[gpfsug-discuss] GPFS autoload - wait for IB portstobecomeactive

Frederick Stock stockf at us.ibm.com
Fri Mar 16 12:05:29 GMT 2018


I have my doubts that mmdiag can be used in this script.  In general the 
guidance is to avoid or be very careful with mm* commands in a callback 
due to the potential for deadlock.

Fred
__________________________________________________
Fred Stock | IBM Pittsburgh Lab | 720-430-8821
stockf at us.ibm.com



From:   Jan-Frode Myklebust <janfrode at tanso.net>
To:     gpfsug main discussion list <gpfsug-discuss at spectrumscale.org>
Date:   03/16/2018 04:30 AM
Subject:        Re: [gpfsug-discuss] GPFS autoload - wait for IB ports 
tobecomeactive
Sent by:        gpfsug-discuss-bounces at spectrumscale.org



Thanks Olaf, but we don't use NetworkManager on this cluster..

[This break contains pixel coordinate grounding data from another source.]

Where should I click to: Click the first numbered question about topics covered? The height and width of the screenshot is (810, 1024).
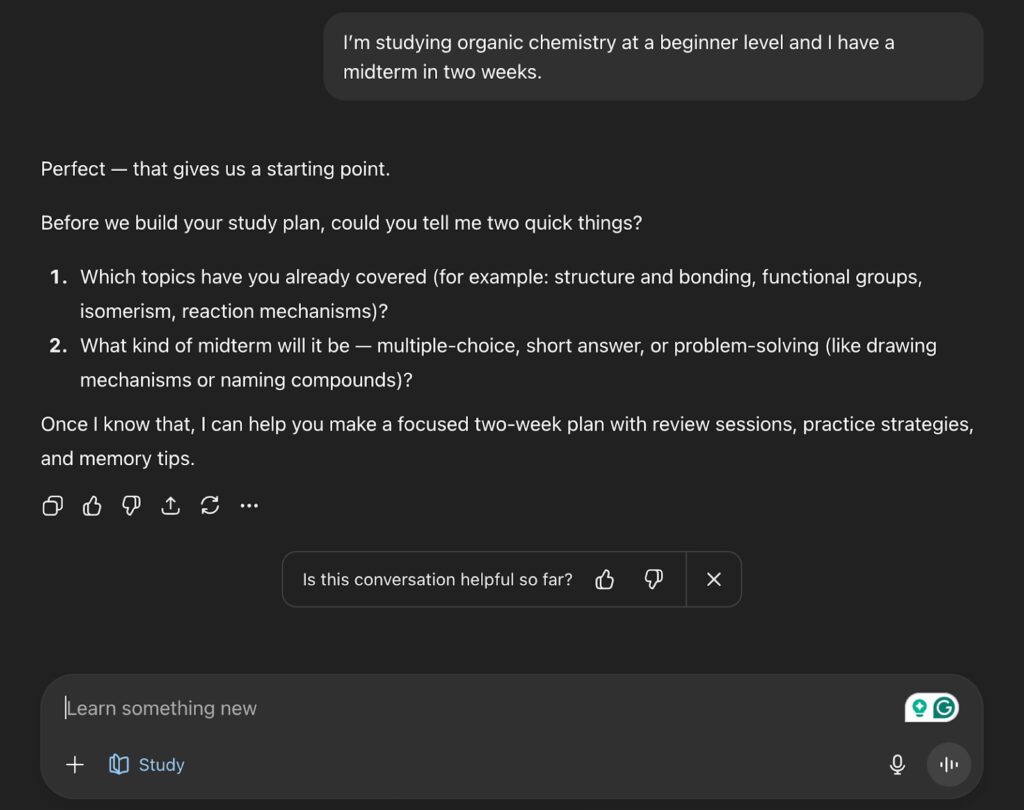(500, 294)
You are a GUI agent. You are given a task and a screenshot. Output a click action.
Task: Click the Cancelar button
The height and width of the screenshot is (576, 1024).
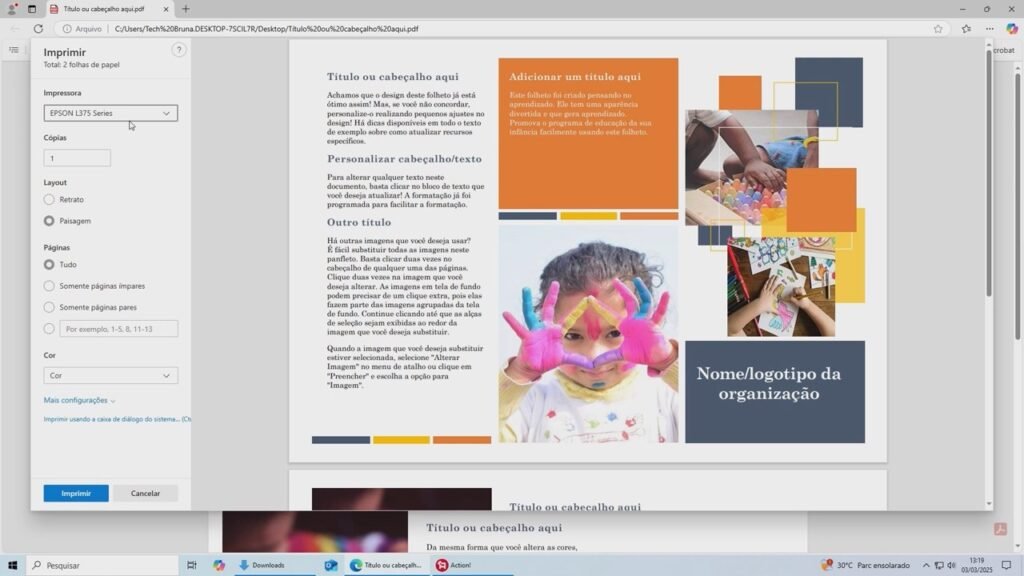point(145,493)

I now created this simple script:


-------------------------------------------------------------------------------------------------------------------------------------------------------------
#! /bin/bash -
#
# Fail mmstartup if not all configured IB ports are active.
#
# Install with:
#
# mmaddcallback fail-if-ibfail --command /var/mmfs/etc/fail-if-ibfail 
--event preStartup --sync --onerror shutdown
#

for port in $(/usr/lpp/mmfs/bin/mmdiag --config|grep verbsPorts | cut -f 
4- -d " ")
do
grep  -q ACTIVE /sys/class/infiniband/${port%/*}/ports/${port##*/}/state 
|| exit 1
done
-------------------------------------------------------------------------------------------------------------------------------------------------------------

which I haven't tested, but assume should work. Suggestions for 
improvements would be much appreciated!



  -jf


On Thu, Mar 15, 2018 at 6:30 PM, Olaf Weiser <olaf.weiser at de.ibm.com> 
wrote:

you can try :
systemctl enable  NetworkManager-wait-online
ln -s '/usr/lib/systemd/system/NetworkManager-wait-online.service' 
'/etc/systemd/system/multi-user.target.wants/NetworkManager-wait-online.service'


in many cases .. it helps .. 





From:        Jan-Frode Myklebust <janfrode at tanso.net>
To:        gpfsug main discussion list <gpfsug-discuss at spectrumscale.org>
Date:        03/15/2018 06:18 PM
Subject:        Re: [gpfsug-discuss] GPFS autoload - wait for IB ports to 
       becomeactive
Sent by:        gpfsug-discuss-bounces at spectrumscale.org



I found some discussion on this at 
https://www.ibm.com/developerworks/community/forums/html/threadTopic?id=77777777-0000-0000-0000-000014471957&ps=25
and there it's claimed that none of the callback events are early enough 
to resolve this. That we need a pre-preStartup trigger. Any idea if this 
has changed -- or is the callback option then only to do a "--onerror 
shutdown" if it has failed to connect IB ?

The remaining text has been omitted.